→ **SUPPLIED INFORMATION**
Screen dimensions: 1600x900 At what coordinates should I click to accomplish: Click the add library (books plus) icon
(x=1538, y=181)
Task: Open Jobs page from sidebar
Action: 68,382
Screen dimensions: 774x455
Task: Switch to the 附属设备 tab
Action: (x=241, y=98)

→ **TASK**
Return each line above exactly.

→ **OUTPUT FOR THIS TASK**
Screen dimensions: 1600x900 At what coordinates should I click to accomplish: Click the add library (books plus) icon
(x=1538, y=181)
Task: Open Jobs page from sidebar
Action: 68,382
Screen dimensions: 774x455
Task: Switch to the 附属设备 tab
Action: (x=241, y=98)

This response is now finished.